During an interview on 4-20-2022 at 11:13 AM, Maintenance Staff confirmed the finding.
Tag No.: K0353
Based on observation and interview, the facility failed to maintain the Fire Sprinkler System by allowing fire sprinklers to not be installed per NFPA 13. The deficient practice did not ensure the system would activate or operate as designed.
Findings are:
Observations on 4-20-2022 at 11:16 AM revealed the following:
A fire sprinkler in the Oxygen Storage room was hanging approximately 2-inches below the finished ceiling.
During an interview on 4-20-2022 at 11:16 AM, Maintenance Staff confirmed the findings.
Tag No.: K0919
Based on observations and staff interview, the facility failed to ensure electrical receptacle boxes were equipped with cover plates, and that there was at least 36 inches of clear space at electrical panel and breaker boxes. This deficient practice could cause a fire or shock upon accidental contact, or prevent access to an electrical panel in the event of an emergency.
Findings are:
Observations on 4-20-2022 between 11:01 AM and 11:26 AM revealed the following:
1) Electrical breaker panels in the surgery storage room were obstructed by a floor scrubber.
2) An electrical junction box was missing a cover in the maintenance room above the sprinkler riser.
3) The electrical panels in the kitchen were obstructed by a shelving unit.

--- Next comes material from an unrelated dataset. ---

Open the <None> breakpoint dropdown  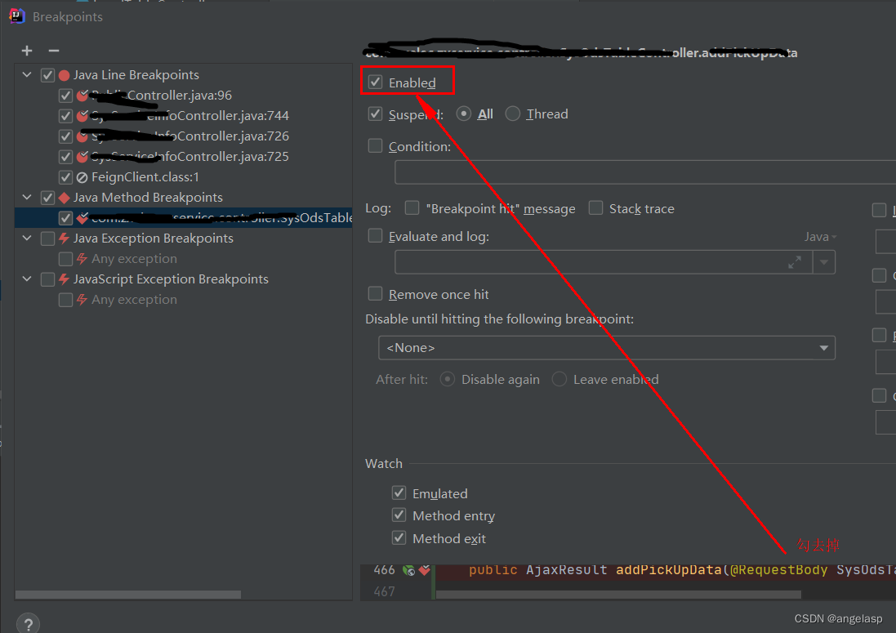(823, 347)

During interviews on 4-20-2022 between 11:01 AM and 11:26 AM, Maintenance Staff confirmed the findings.
Tag No.: K0920
Based on observation and staff interview, the facility allowed the use of electric extension cords in lieu of permanent wiring. The deficient practice increases the potential for an electrical injury or fire.
Findings are:
Observation on 4-20-2022 at 11:05 AM revealed the following:
1) Facility allowed the use of an electric extension cord to power decorative lighting in the ambulance bay.
During an interview on 4-20-2022 at 11:05 AM, Maintenance Staff confirmed the findings.
Tag No.: K0928
Based on observation and staff interview, the facility failed to label oxygen cylinders as empty or full, and failed to segregate full and empty cylinders. The deficient practice increased the potential for an empty cylinder to be taken when a full one was needed.
Findings are:
Observations on 4-20-2022 at 11:16 AM revealed the following:
1. The Oxygen Storage room did not have signs identifying full and empty oxygen cylinders in the storage rack.
2. The Oxygen Storage room had full and empty cylinders intermixed within the same rack with no means of separation.
During an interview on 4-20-2022 at 11:16 AM, Maintenance Staff confirmed the finding.